We disagree cranial nerve (CN) involvement in SARS-CoV-2 infections includes only CN-I, CN-II, CN-III, CN-IV, CN-V, and CN-VI [1]. With the exception of the accessory nerve, all other CNs can be involved in SARS-CoV-2 infections. Vestibulo-cochlear nerve neuritis was reported in a pregnant Moroccan female six weeks after the onset of SARS-CoV-2 [2]. Vestibular neuronitis has been reported as a complication of a SARS-CoV-2 infection in a 60yo male [3]. Involvement of CN-IX and CN-X has been particularly reported in GBS patients but also without involvement of the peripheral nerves. Involvement of the hypoglossal nerve has been observed in connection with SARS-CoV-2 associated polyneuritis cranialis [4].

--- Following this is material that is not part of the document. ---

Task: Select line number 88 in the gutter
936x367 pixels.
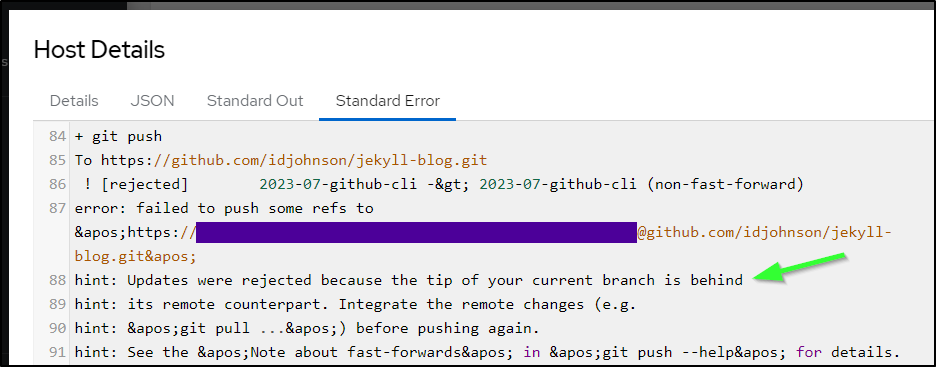Action: click(57, 280)
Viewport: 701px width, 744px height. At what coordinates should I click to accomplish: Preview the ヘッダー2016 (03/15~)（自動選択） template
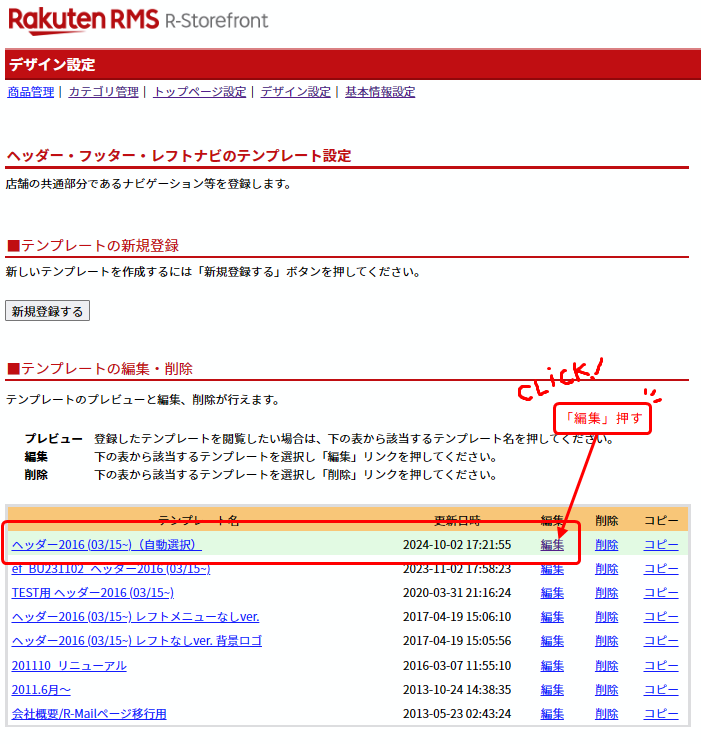106,545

With regard to the olfactory or gustatory dysfunction in SARS-CoV-2 infections, it is still unclear whether it is due to involvement of the central nervous system (CNS) or the peripheral nervous system (PNS). There are even indications that it could only be due to direct affection of the taste buds or olfactory cells.
What is missing from the review is the involvement of the autonomic nervous system. Autonomic dysfunction is a common finding in SARS-CoV-2 infected patents and can be due to interference with the peripheral or central part of the sympathetic or parasympathetic pathways.
It lacks the neuromuscular complications caused by anti-SARS-CoV-2 drugs or drugs used to treat COVID-19 patients in the intensive care unit. These drugs can cause toxic neuropathy, critical ill neuropathy,/myopathy, (e.g. chloroquine), or rhabdomyolysis (e.g. azithromycin, hydroxy-chloroquine, placitaxel, propofol, imastinib, piperacillin, meropenem, hydrochlorothiazide, and acetaminophen). It has been also reported that chloroquine causes myasthenic syndrome in individual patients [5].
Secondary neuropathies due to involvement of organs other than the lungs, such as the kidneys (e.g. renal neuropathy) or pancreas (e.g. diabetic neuropathy) were not discussed.
Overall, the interesting study has some shortcomings that call the results and their interpretation into question. Clarifying these weaknesses would strengthen the conclusions and could add value to the study. PNS involvement in neuro-COVID is more widespread than expected.